The EMPEROR-Preserved trial demonstrated that empagliflozin is safe and efficacious for patients with heart failure across spectrum of ejection fraction. Compared with placebo Empagliflozin reduced CV death or HF hospitalization in patients with HF with preserved ejection fraction, regardless of diabetes status.When added to the EMPEROR-Reduced trial results, these findings demonstrate empagliflozin's efficacy in all forms of heart failure regardless of ejection fraction. The safety profile was generally consistent with the known safety profile of empagliflozin.
"We look forward to presenting the EMPEROR-Preserved results at ESC 2021, which should offer a breakthrough in cardiovascular medicine and a new hope for people with HFpEF, which is an increasingly prevalent public health issue.

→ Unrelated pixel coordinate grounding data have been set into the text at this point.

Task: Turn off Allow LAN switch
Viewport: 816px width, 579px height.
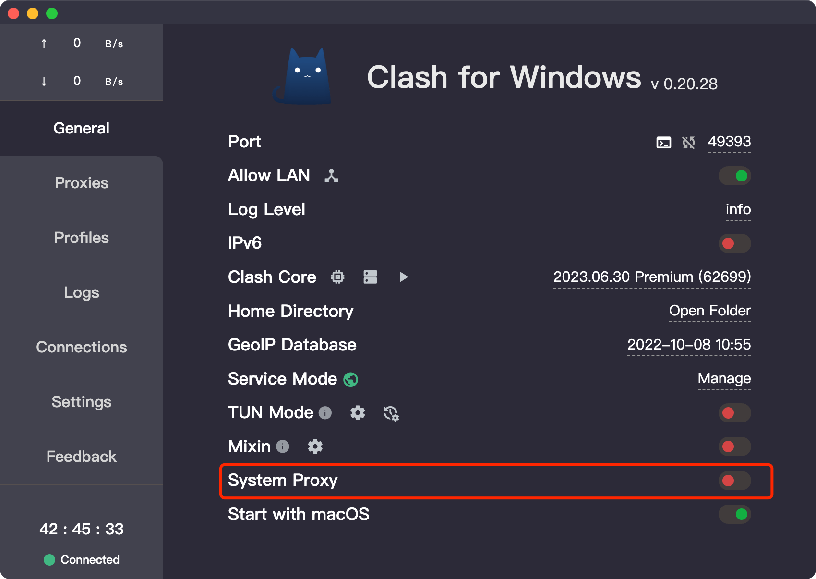Action: [x=734, y=176]
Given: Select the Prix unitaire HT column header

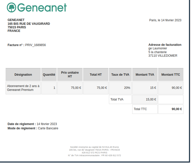Looking at the screenshot, I should point(70,74).
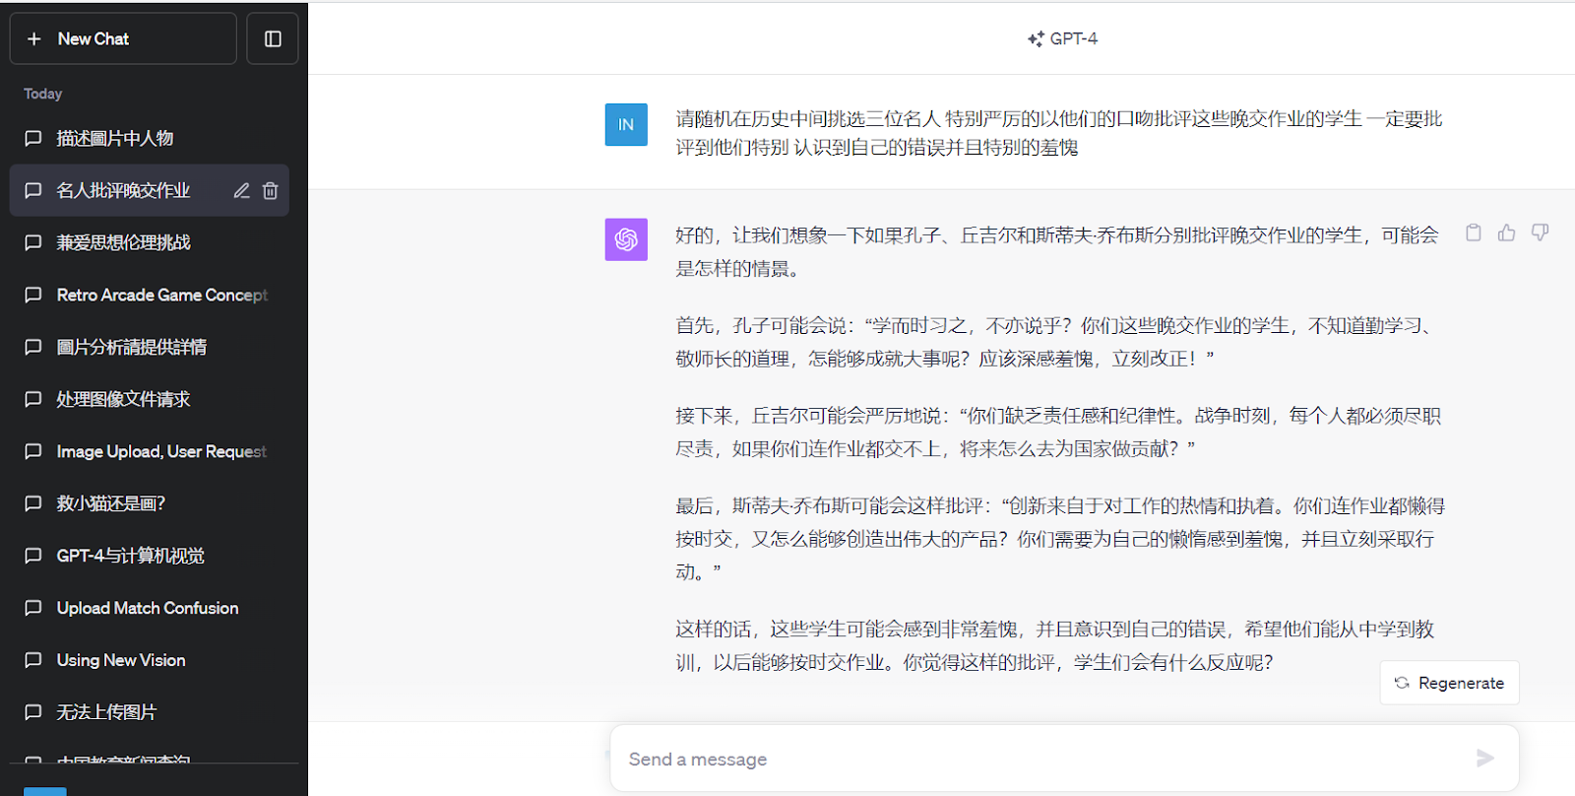Click the blue IN user avatar
This screenshot has height=796, width=1575.
tap(626, 125)
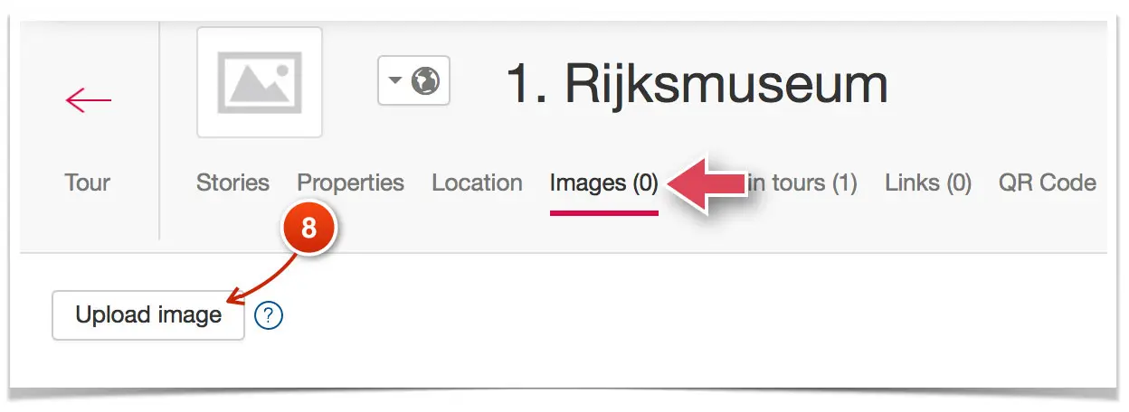Click the globe visibility icon
Viewport: 1129px width, 412px height.
[425, 80]
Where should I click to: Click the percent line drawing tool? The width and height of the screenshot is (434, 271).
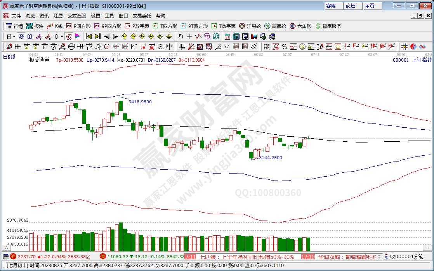coord(284,47)
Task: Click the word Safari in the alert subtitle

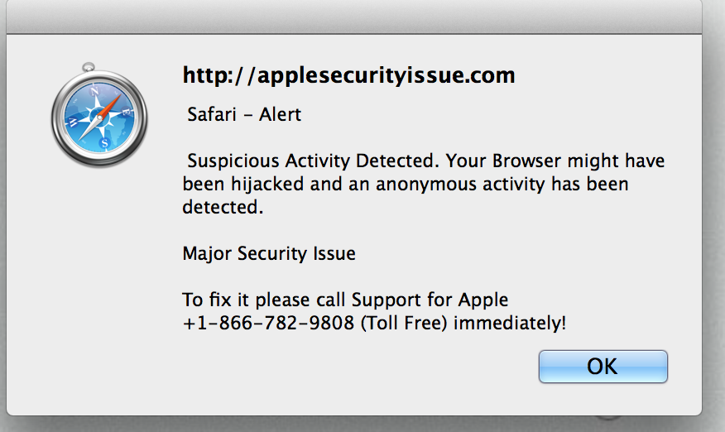Action: tap(212, 114)
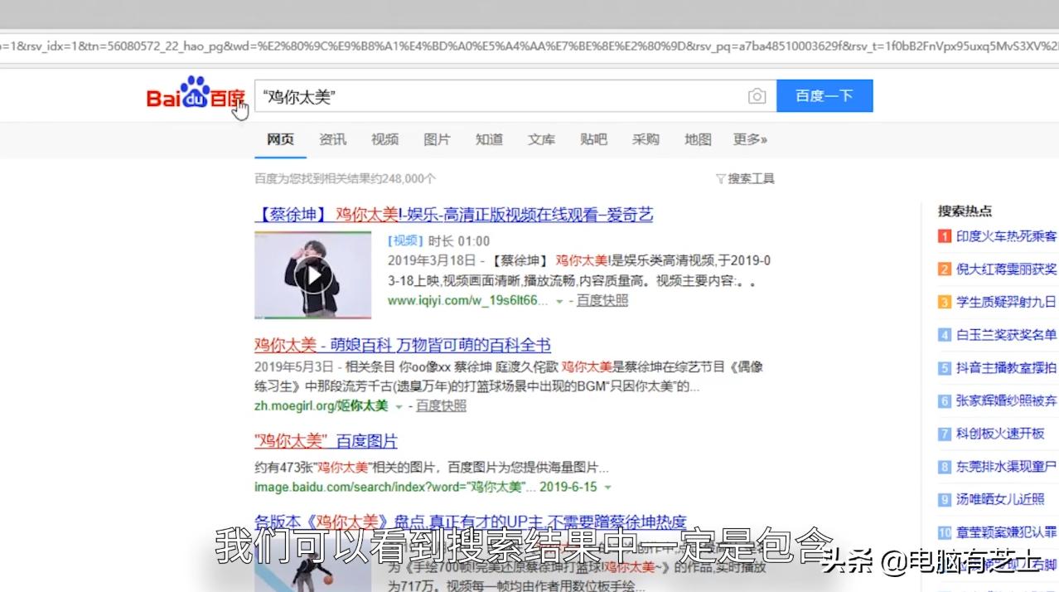The image size is (1059, 592).
Task: Open the "鸡你太美" 百度图片 result
Action: pyautogui.click(x=323, y=441)
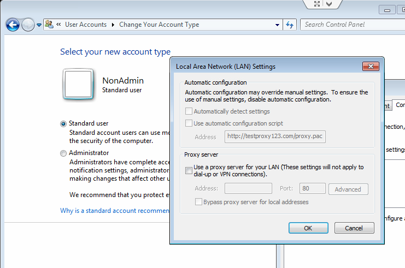Go to User Accounts in the breadcrumb
This screenshot has width=405, height=268.
coord(86,25)

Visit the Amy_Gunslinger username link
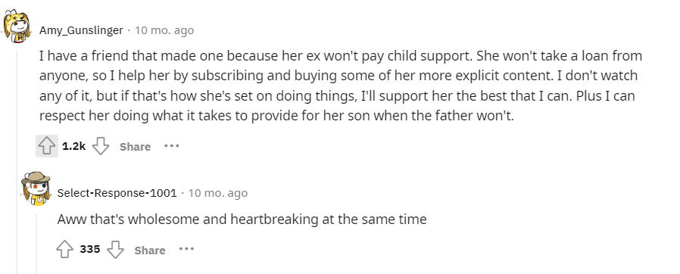pos(81,30)
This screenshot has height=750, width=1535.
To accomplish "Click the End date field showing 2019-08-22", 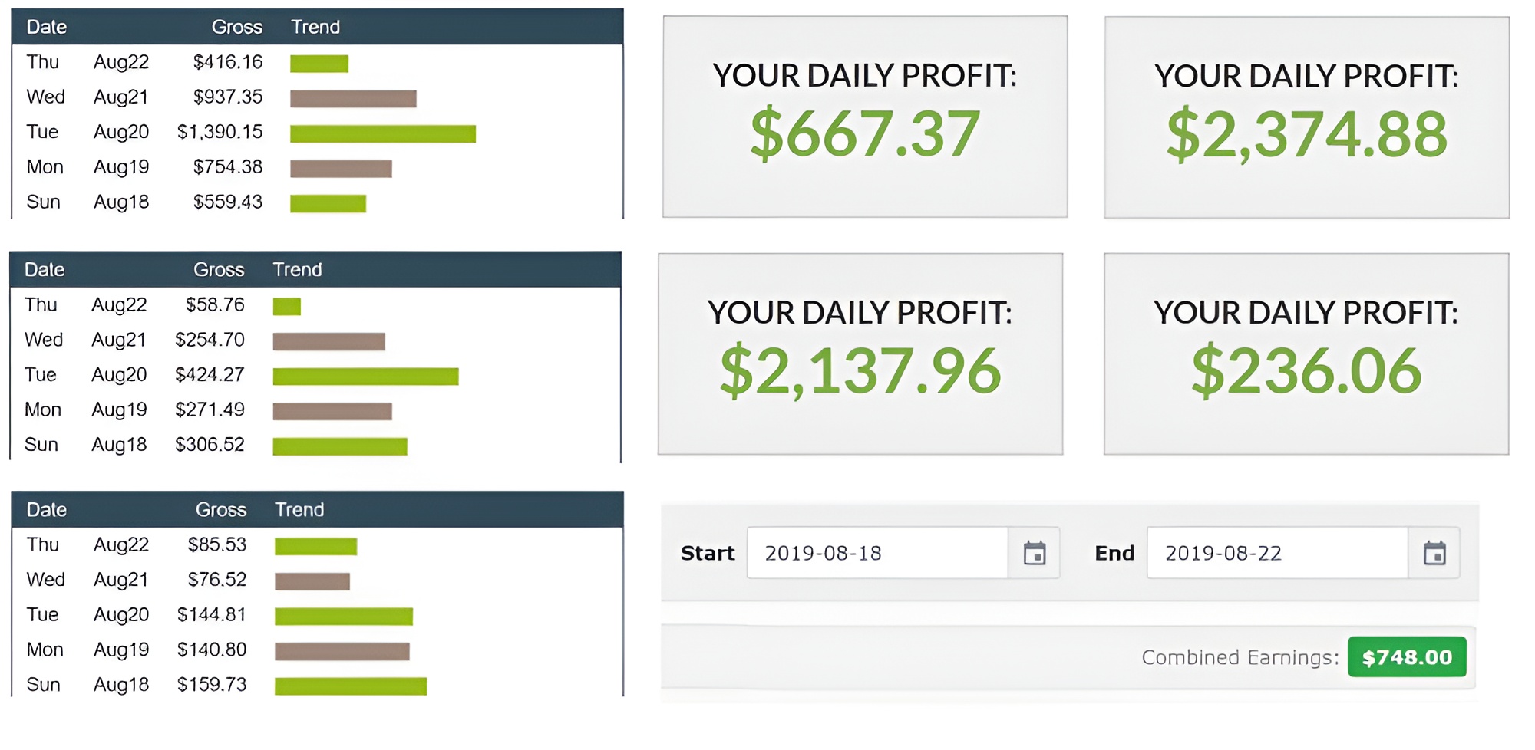I will (1277, 553).
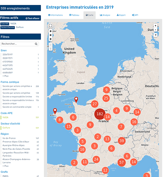The width and height of the screenshot is (163, 177).
Task: Expand the 182 cluster near Paris
Action: (100, 114)
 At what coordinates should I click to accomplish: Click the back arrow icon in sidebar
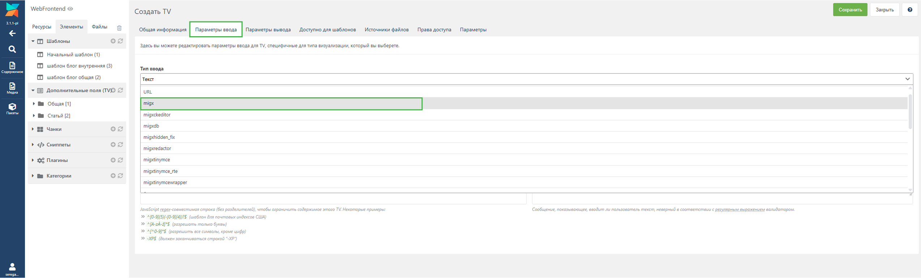pos(12,34)
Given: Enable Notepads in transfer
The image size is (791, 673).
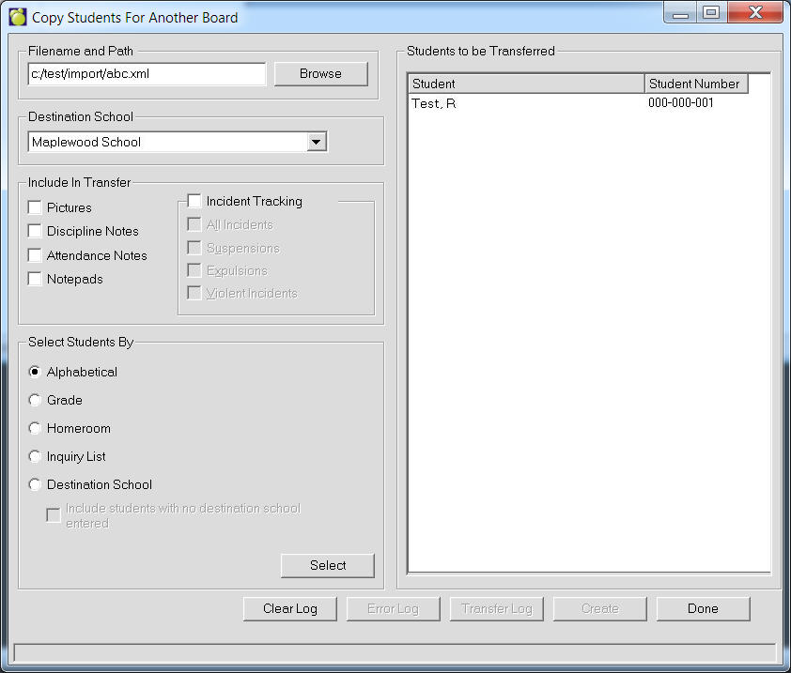Looking at the screenshot, I should (x=36, y=279).
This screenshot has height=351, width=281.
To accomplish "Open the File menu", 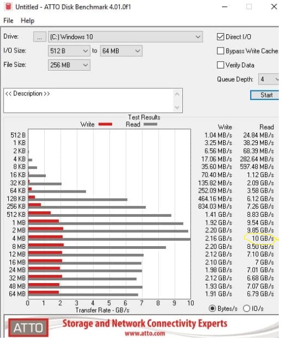I will click(8, 20).
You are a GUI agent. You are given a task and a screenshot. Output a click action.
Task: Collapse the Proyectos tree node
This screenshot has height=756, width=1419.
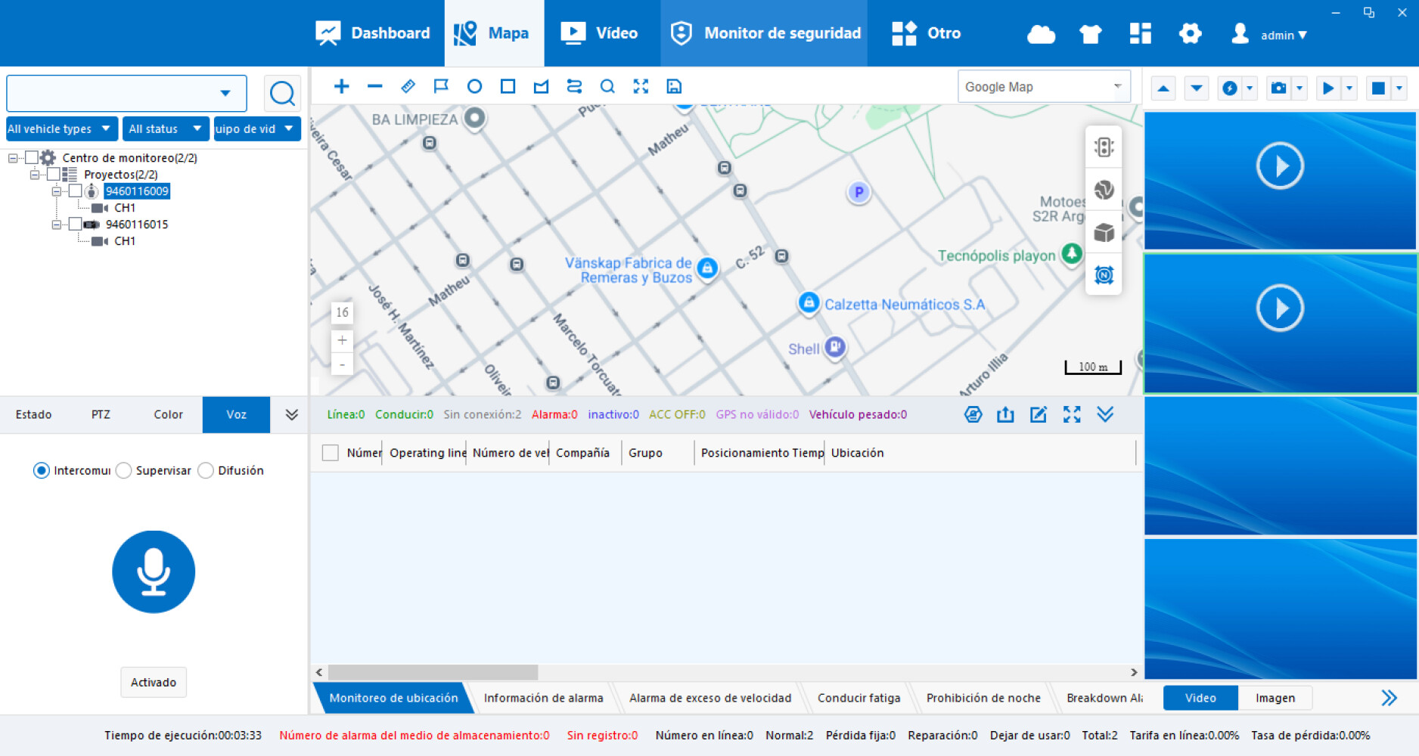[35, 175]
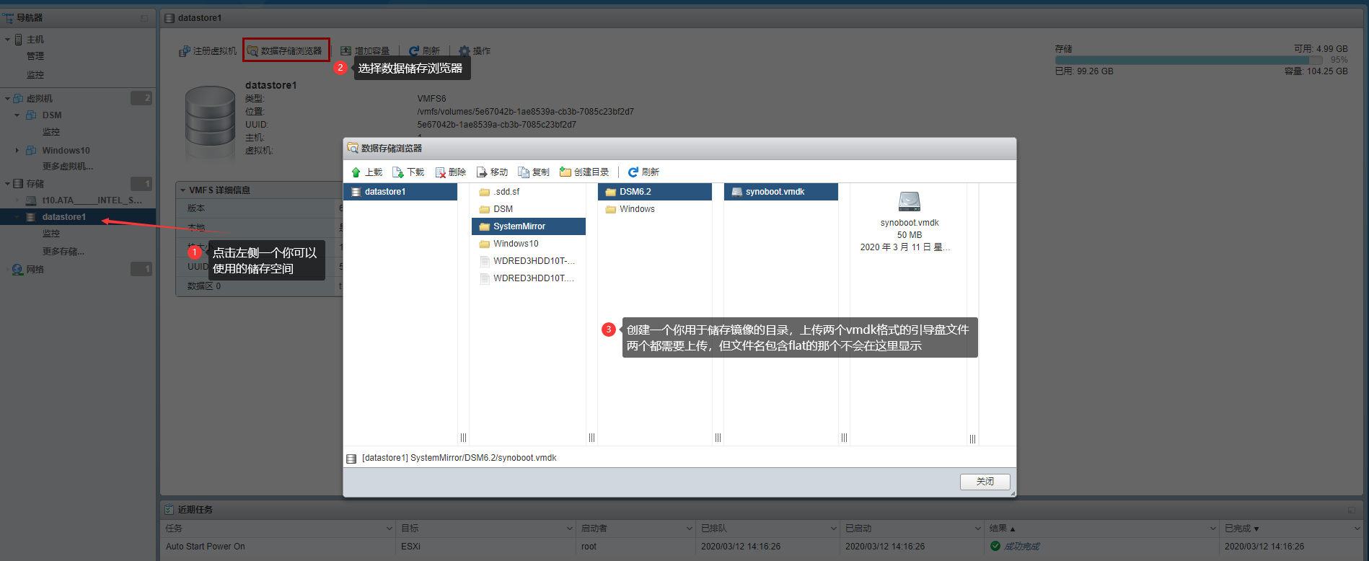The width and height of the screenshot is (1369, 561).
Task: Click the Upload (上载) icon in datastore browser
Action: tap(356, 172)
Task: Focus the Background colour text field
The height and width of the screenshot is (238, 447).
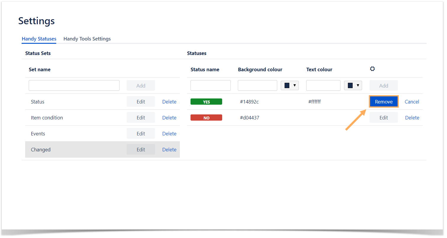Action: pyautogui.click(x=257, y=85)
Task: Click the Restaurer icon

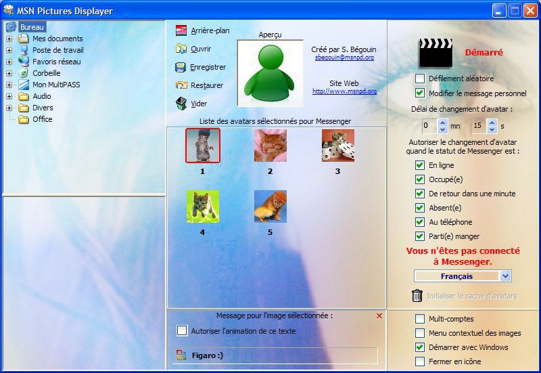Action: 181,85
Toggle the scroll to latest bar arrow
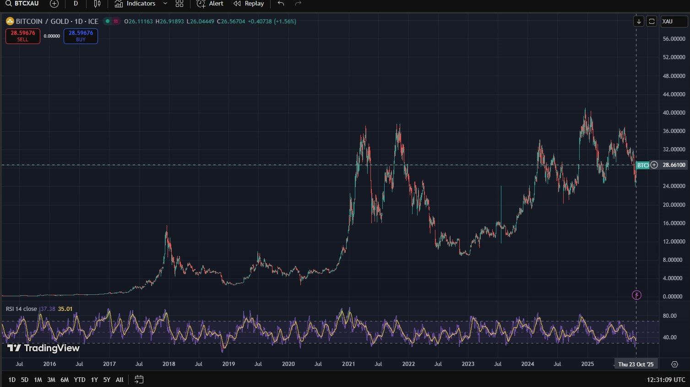 pyautogui.click(x=639, y=22)
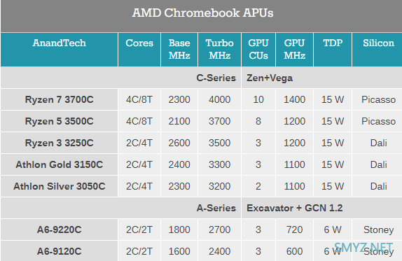Select the GPU CUs column header
Image resolution: width=402 pixels, height=261 pixels.
tap(258, 49)

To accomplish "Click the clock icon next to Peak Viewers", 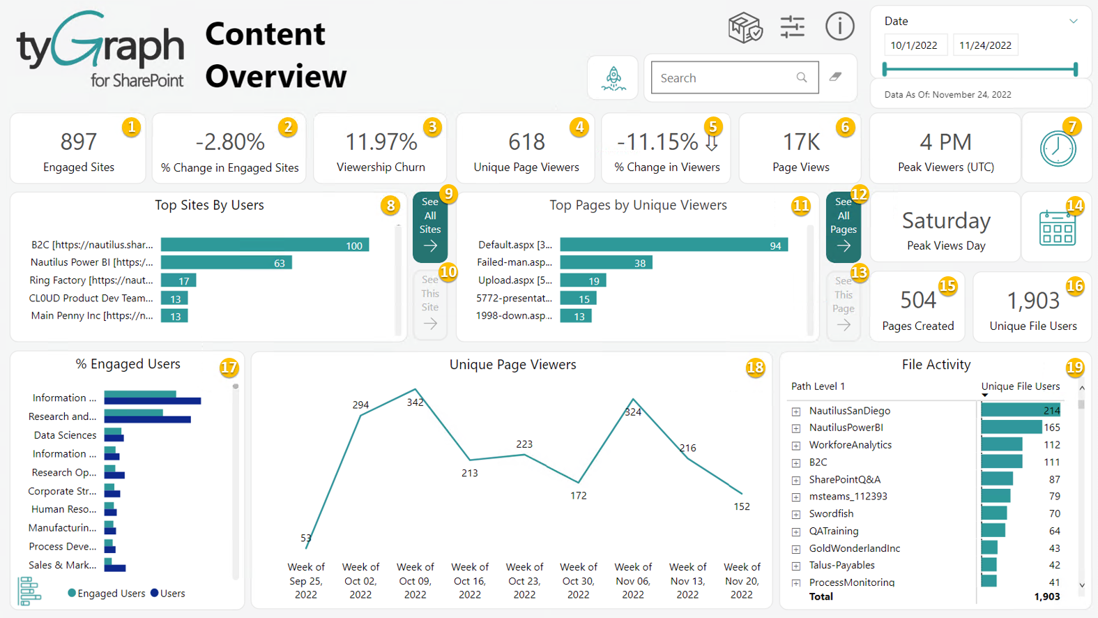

HFpEF has long been the most challenging form of heart failure to treat," said Professor Stefan Anker, Heart Failure Cardiologist at Charité Berlin, Germany, and EMPEROR-Preserved Principal Investigator. "Building on previous results from the EMPA-REG-OUTCOME trial, and the EMPEROR-Reduced trial in heart failure with reduced ejection fraction, the EMPEROR-Preserved findings demonstrate that empagliflozin reduces cardiovascular death or hospitalization for heart failure and has the potential to transform the care of people living with heart failure."
Heart failure poses a significant global disease burden: more than 60 million patients worldwide have heart failure and half of them have HFpEF.3,4 Heart failure is a leading cause of hospitalization and is becoming increasingly prevalent in Western countries due to aging populations.3 The risk of death in people with heart failure rises with each hospital admission.5 Heart failure with left ventricular preserved ejection fraction occurs when the left ventricle of the heart is unable to fill properly, resulting in less blood being pumped to the body.6
"The totality of evidence from the trial points to the potential of empagliflozin to redefine treatment of heart failure with preserved ejection fraction, which affects approximately 30 million people worldwide," said Waheed Jamal, M.D., Corporate Vice President and Head of CardioMetabolic Medicine, Boehringer Ingelheim. "Until now, there have been no clinical studies demonstrating reduced risk of heart failure hospitalizations or cardiovascular mortality for all adults with this prevalent and life-limiting condition. With the earlier EMPEROR-Reduced trial results, we are confident in the potential of empagliflozin to positively impact the lives of adults across the full spectrum of heart failure."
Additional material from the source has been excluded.